Facebook Removes 810 ‘Inauthentic’ Accounts Ahead of Midterm Elections

Spammers were increasingly spreading “sensational political content,” Facebook says

Facebook has removed more than 800 accounts for violating its policy against spam and “coordinated inauthentic behavior,” the social network announced on Thursday, adding that the spammers were spreading “sensational political content.”

The bad actors were using “fake accounts or multiple accounts with the same names” to post “massive amounts of content across a network of Groups and Pages to drive traffic to their websites,” the company said in a blog post. Altogether, 559 pages and 251 accounts were taken down.

While most Facebook clickbait emphasizes “natural disasters or celebrity gossip,” fake political news has increasingly becoming an issue, Facebook cybersecurity head Nathanial Gleicher and product manager Oscar Rodriguez said in the post.

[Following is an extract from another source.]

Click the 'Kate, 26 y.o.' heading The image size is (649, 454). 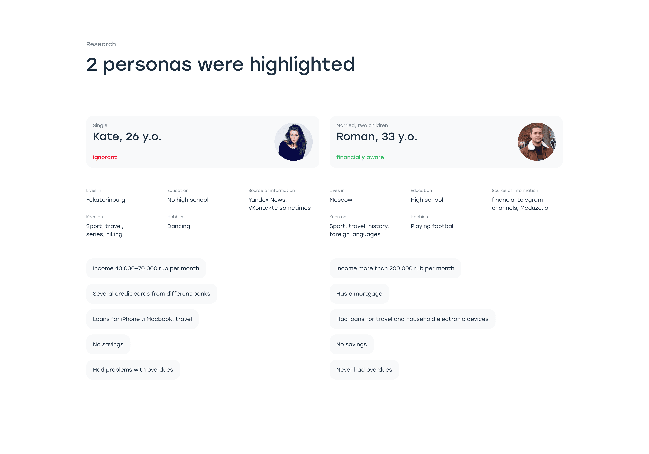[127, 137]

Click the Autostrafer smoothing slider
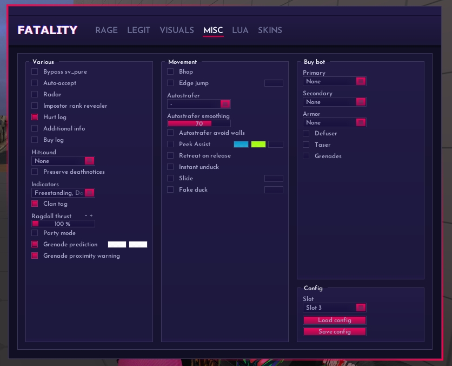(x=198, y=123)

“These networks increasingly use sensational political content – regardless of its political slant – to build an audience and drive traffic to their websites, earning money for every visitor to the site,” Gleicher and Rodriguez added. “And like the politically motivated activity we’ve seen, the ‘news’ stories or opinions these accounts and Pages share are often indistinguishable from legitimate political debate.”

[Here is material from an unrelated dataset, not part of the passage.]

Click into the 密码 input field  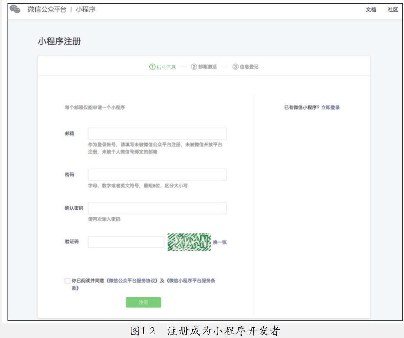pos(157,175)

If this sounds familiar, that’s because Facebook already kicked off hundreds of Russian and Iranian accounts for “coordinated inauthentic behavior” in August. The company removed 652 Facebook and Instagram accounts associated with “Liberty Front Press,” which it says it linked to “Iranian state media through publicly available website registration information, as well as the use of related IP addresses and Facebook Pages sharing the same admins.” These pages primarily posted political content connected to the Middle East, the UK, U.S., and Latin America.

The latest purge comes one month before the 2018 U.S. midterm elections. Facebook chief Mark Zuckerberg — who initially shrugged off concerns the platform was manipulated by Kremlin-linked trolls during the 2016 presidential election — has made stopping the spread of fake news a top priority. Social media giants are in an “arms race” against “well-funded adversaries,” Zuckerberg wrote last month in the Washington Post. He added it’ll “take the combined forces of the U.S. private and public sectors to protect America’s democracy from outside interference.”